* [Task brief]
Copy the following rows verbatim.

[Collected data]
-- Opening Marker --

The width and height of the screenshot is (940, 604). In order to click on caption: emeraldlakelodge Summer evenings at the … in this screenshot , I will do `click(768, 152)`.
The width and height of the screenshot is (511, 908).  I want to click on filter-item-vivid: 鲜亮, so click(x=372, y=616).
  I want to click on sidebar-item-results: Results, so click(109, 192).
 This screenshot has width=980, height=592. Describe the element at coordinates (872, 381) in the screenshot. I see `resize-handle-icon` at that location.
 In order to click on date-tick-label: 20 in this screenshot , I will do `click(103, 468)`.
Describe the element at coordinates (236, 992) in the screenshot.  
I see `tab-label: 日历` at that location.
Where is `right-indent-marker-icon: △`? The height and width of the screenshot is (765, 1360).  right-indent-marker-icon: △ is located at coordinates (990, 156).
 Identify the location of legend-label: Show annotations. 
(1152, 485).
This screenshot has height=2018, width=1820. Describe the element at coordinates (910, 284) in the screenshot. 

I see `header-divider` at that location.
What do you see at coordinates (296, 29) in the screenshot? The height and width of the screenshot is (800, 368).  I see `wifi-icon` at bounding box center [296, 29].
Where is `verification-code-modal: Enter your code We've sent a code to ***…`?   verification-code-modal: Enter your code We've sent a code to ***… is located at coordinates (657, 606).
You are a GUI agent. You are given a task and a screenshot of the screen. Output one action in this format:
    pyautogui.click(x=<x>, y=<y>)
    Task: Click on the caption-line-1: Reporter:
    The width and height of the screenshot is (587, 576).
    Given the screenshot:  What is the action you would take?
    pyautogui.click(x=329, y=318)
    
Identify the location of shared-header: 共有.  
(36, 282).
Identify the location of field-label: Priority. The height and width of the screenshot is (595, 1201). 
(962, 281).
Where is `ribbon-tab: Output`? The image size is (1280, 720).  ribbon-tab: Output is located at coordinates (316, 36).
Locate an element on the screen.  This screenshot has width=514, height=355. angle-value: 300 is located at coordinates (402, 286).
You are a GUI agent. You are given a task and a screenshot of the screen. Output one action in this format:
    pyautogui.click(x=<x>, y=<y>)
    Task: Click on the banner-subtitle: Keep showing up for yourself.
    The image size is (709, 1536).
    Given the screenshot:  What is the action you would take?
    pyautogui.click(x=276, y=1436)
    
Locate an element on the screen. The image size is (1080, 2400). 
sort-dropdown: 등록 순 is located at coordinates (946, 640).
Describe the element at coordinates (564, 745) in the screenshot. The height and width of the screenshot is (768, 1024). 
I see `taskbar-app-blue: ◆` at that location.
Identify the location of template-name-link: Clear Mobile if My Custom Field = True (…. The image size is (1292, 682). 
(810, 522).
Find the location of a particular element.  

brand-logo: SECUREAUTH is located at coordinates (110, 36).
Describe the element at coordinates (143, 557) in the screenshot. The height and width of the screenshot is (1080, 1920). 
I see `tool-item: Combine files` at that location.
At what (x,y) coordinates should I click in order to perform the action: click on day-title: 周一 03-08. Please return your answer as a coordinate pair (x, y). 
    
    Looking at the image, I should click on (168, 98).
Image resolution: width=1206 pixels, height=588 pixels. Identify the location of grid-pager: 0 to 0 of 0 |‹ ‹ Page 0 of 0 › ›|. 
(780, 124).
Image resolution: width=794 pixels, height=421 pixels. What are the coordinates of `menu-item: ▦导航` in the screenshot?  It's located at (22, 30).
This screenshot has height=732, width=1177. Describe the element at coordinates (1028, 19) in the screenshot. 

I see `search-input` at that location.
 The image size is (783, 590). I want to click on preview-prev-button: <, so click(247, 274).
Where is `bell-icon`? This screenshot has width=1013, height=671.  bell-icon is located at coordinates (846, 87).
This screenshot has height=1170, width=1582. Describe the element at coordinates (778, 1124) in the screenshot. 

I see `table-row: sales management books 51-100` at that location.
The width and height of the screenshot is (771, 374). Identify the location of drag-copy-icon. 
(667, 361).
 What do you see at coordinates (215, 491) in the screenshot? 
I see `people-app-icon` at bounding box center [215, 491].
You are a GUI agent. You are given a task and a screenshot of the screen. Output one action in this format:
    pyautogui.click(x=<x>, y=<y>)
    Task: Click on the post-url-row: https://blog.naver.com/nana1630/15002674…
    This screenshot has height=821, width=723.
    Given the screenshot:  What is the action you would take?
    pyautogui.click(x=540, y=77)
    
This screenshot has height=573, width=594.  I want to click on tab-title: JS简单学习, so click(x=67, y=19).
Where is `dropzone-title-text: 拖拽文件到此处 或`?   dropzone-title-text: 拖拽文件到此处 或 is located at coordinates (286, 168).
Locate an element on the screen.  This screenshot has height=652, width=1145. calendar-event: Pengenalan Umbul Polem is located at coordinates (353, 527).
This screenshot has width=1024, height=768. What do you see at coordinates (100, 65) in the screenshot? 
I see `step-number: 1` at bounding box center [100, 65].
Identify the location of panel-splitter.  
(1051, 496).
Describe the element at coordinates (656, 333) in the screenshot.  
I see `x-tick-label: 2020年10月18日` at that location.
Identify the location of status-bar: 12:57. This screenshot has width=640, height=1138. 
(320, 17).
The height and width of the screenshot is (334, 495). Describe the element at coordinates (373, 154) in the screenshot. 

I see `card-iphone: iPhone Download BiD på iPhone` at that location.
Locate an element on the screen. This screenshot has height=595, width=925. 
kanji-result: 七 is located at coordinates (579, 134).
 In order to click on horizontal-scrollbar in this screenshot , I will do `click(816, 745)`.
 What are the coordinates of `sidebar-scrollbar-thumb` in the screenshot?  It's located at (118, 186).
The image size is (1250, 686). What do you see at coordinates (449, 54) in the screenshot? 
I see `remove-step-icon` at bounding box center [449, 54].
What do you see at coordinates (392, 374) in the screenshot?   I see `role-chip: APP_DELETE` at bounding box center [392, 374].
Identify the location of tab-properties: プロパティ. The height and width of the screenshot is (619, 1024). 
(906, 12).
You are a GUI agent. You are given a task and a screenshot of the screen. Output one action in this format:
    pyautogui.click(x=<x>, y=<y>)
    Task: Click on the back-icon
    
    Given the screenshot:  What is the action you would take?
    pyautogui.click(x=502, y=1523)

-- Closing Marker --

* [Task output]
The width and height of the screenshot is (940, 604). In order to click on caption: emeraldlakelodge Summer evenings at the … in this screenshot , I will do `click(768, 152)`.
The width and height of the screenshot is (511, 908).  I want to click on filter-item-vivid: 鲜亮, so click(x=372, y=616).
  I want to click on sidebar-item-results: Results, so click(109, 192).
 This screenshot has width=980, height=592. Describe the element at coordinates (872, 381) in the screenshot. I see `resize-handle-icon` at that location.
 In order to click on date-tick-label: 20 in this screenshot , I will do `click(103, 468)`.
Describe the element at coordinates (236, 992) in the screenshot.  
I see `tab-label: 日历` at that location.
Where is `right-indent-marker-icon: △`? The height and width of the screenshot is (765, 1360).  right-indent-marker-icon: △ is located at coordinates (990, 156).
 Identify the location of legend-label: Show annotations. 
(1152, 485).
This screenshot has height=2018, width=1820. Describe the element at coordinates (910, 284) in the screenshot. 

I see `header-divider` at that location.
What do you see at coordinates (296, 29) in the screenshot? The height and width of the screenshot is (800, 368).  I see `wifi-icon` at bounding box center [296, 29].
Where is `verification-code-modal: Enter your code We've sent a code to ***…`?   verification-code-modal: Enter your code We've sent a code to ***… is located at coordinates (657, 606).
You are a GUI agent. You are given a task and a screenshot of the screen. Output one action in this format:
    pyautogui.click(x=<x>, y=<y>)
    Task: Click on the caption-line-1: Reporter:
    The width and height of the screenshot is (587, 576).
    Given the screenshot:  What is the action you would take?
    pyautogui.click(x=329, y=318)
    
Identify the location of shared-header: 共有.  
(36, 282).
Identify the location of field-label: Priority. The height and width of the screenshot is (595, 1201). 
(962, 281).
Where is `ribbon-tab: Output`? The image size is (1280, 720).  ribbon-tab: Output is located at coordinates (316, 36).
Locate an element on the screen.  This screenshot has width=514, height=355. angle-value: 300 is located at coordinates (402, 286).
You are a GUI agent. You are given a task and a screenshot of the screen. Output one action in this format:
    pyautogui.click(x=<x>, y=<y>)
    Task: Click on the banner-subtitle: Keep showing up for yourself.
    The image size is (709, 1536).
    Given the screenshot:  What is the action you would take?
    pyautogui.click(x=276, y=1436)
    
Locate an element on the screen. The image size is (1080, 2400). 
sort-dropdown: 등록 순 is located at coordinates (946, 640).
Describe the element at coordinates (564, 745) in the screenshot. The height and width of the screenshot is (768, 1024). 
I see `taskbar-app-blue: ◆` at that location.
Identify the location of template-name-link: Clear Mobile if My Custom Field = True (…. The image size is (1292, 682). 
(810, 522).
Find the location of a particular element.  

brand-logo: SECUREAUTH is located at coordinates (110, 36).
Describe the element at coordinates (143, 557) in the screenshot. The height and width of the screenshot is (1080, 1920). 
I see `tool-item: Combine files` at that location.
At what (x,y) coordinates should I click in order to perform the action: click on day-title: 周一 03-08. Please return your answer as a coordinate pair (x, y). 
    
    Looking at the image, I should click on (168, 98).
Image resolution: width=1206 pixels, height=588 pixels. Identify the location of grid-pager: 0 to 0 of 0 |‹ ‹ Page 0 of 0 › ›|. 
(780, 124).
Image resolution: width=794 pixels, height=421 pixels. What are the coordinates of `menu-item: ▦导航` in the screenshot?  It's located at (22, 30).
This screenshot has height=732, width=1177. Describe the element at coordinates (1028, 19) in the screenshot. 

I see `search-input` at that location.
 The image size is (783, 590). I want to click on preview-prev-button: <, so click(247, 274).
Where is `bell-icon`? This screenshot has width=1013, height=671.  bell-icon is located at coordinates (846, 87).
This screenshot has height=1170, width=1582. Describe the element at coordinates (778, 1124) in the screenshot. 

I see `table-row: sales management books 51-100` at that location.
The width and height of the screenshot is (771, 374). Identify the location of drag-copy-icon. 
(667, 361).
 What do you see at coordinates (215, 491) in the screenshot? 
I see `people-app-icon` at bounding box center [215, 491].
You are a GUI agent. You are given a task and a screenshot of the screen. Output one action in this format:
    pyautogui.click(x=<x>, y=<y>)
    Task: Click on the post-url-row: https://blog.naver.com/nana1630/15002674…
    This screenshot has height=821, width=723.
    Given the screenshot:  What is the action you would take?
    pyautogui.click(x=540, y=77)
    
This screenshot has height=573, width=594.  I want to click on tab-title: JS简单学习, so click(x=67, y=19).
Where is `dropzone-title-text: 拖拽文件到此处 或`?   dropzone-title-text: 拖拽文件到此处 或 is located at coordinates (286, 168).
Locate an element on the screen.  This screenshot has height=652, width=1145. calendar-event: Pengenalan Umbul Polem is located at coordinates (353, 527).
This screenshot has width=1024, height=768. What do you see at coordinates (100, 65) in the screenshot? 
I see `step-number: 1` at bounding box center [100, 65].
Identify the location of panel-splitter.  
(1051, 496).
Describe the element at coordinates (656, 333) in the screenshot.  
I see `x-tick-label: 2020年10月18日` at that location.
Identify the location of status-bar: 12:57. This screenshot has width=640, height=1138. 
(320, 17).
The height and width of the screenshot is (334, 495). Describe the element at coordinates (373, 154) in the screenshot. 

I see `card-iphone: iPhone Download BiD på iPhone` at that location.
Locate an element on the screen. This screenshot has height=595, width=925. 
kanji-result: 七 is located at coordinates (579, 134).
 In order to click on horizontal-scrollbar in this screenshot , I will do `click(816, 745)`.
 What are the coordinates of `sidebar-scrollbar-thumb` in the screenshot?  It's located at (118, 186).
The image size is (1250, 686). What do you see at coordinates (449, 54) in the screenshot? 
I see `remove-step-icon` at bounding box center [449, 54].
What do you see at coordinates (392, 374) in the screenshot?   I see `role-chip: APP_DELETE` at bounding box center [392, 374].
Identify the location of tab-properties: プロパティ. The height and width of the screenshot is (619, 1024). 
(906, 12).
You are a GUI agent. You are given a task and a screenshot of the screen. Output one action in this format:
    pyautogui.click(x=<x>, y=<y>)
    Task: Click on the back-icon
    
    Given the screenshot:  What is the action you would take?
    pyautogui.click(x=502, y=1523)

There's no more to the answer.